**What you are asked to do**
Answer these questions from the Machu Picchu text below:
1. At what altitude does the text place the Inca royal estate?
2. Who was guided to the site in 1911?
3. In what year was Machu Picchu inscribed as a UNESCO World Heritage Site?

**Provided text**
....

Machu Picchu
The most photographed archaeological site in the Americas — an Inca royal estate of 150 dry-stone buildings at 2,430 metres on a cloud-wreathed saddle between two mountain peaks in the Andes of Peru, invisible from the valley below, connected to Cusco by a 4-day mountain trail, and so precisely fitted with astronomical alignments that sunrise on the winter solstice enters through a window in the Temple of the Sun to illuminate a carved rock at a single point — a piece of stone carpentry so tight that a knife blade cannot be inserted between the blocks.
At a glance
Machu Picchu (Quechua: “Old Mountain”) is a 15th-century Inca citadel on a mountain saddle between the peaks of Machu Picchu (3,061 m) and Huayna Picchu (2,693 m) in the Cusco Region of Peru, 80 km north-west of Cusco city. Built c. 1450 AD, possibly as a royal retreat of the Inca emperor Pachacuti (r. 1438–1471), it contains approximately 150 stone structures including temples, palaces, storehouses, and residential buildings, set within agricultural terraces on the mountain slopes. The site covers 13 sq km; the urban sector is concentrated on 5 sq km at the mountain saddle. Machu Picchu was abandoned c. 1572, probably in the context of the Spanish conquest of the Inca Empire; its existence was not widely known outside the indigenous Quechua community until Hiram Bingham (a Yale history lecturer) was guided to the site in 1911. It is a UNESCO World Heritage Site inscribed in 1983 and one of the New Seven Wonders of the World (voted 2007).

....

**Dataset section**
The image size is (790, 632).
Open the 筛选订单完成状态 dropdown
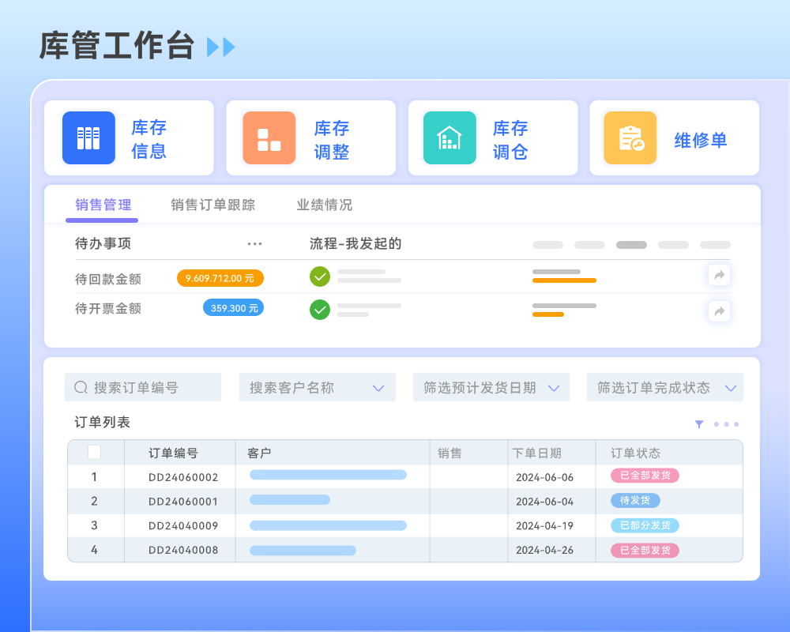(664, 387)
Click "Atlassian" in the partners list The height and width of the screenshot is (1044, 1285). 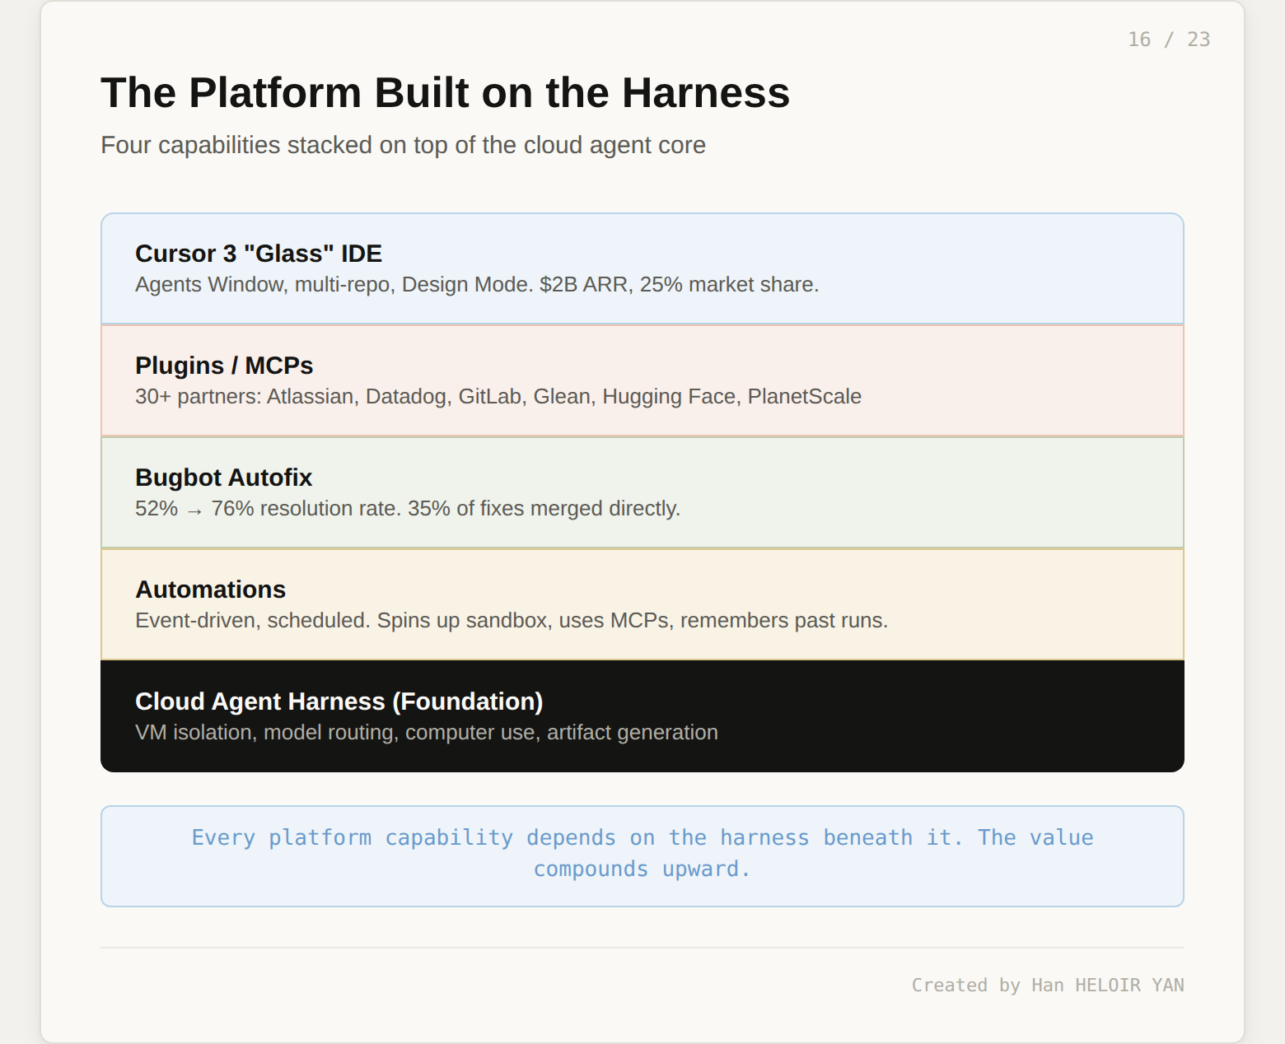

....

**Complete output**
1. 2,430 m
2. Hiram Bingham, a Yale history lecturer
3. 1983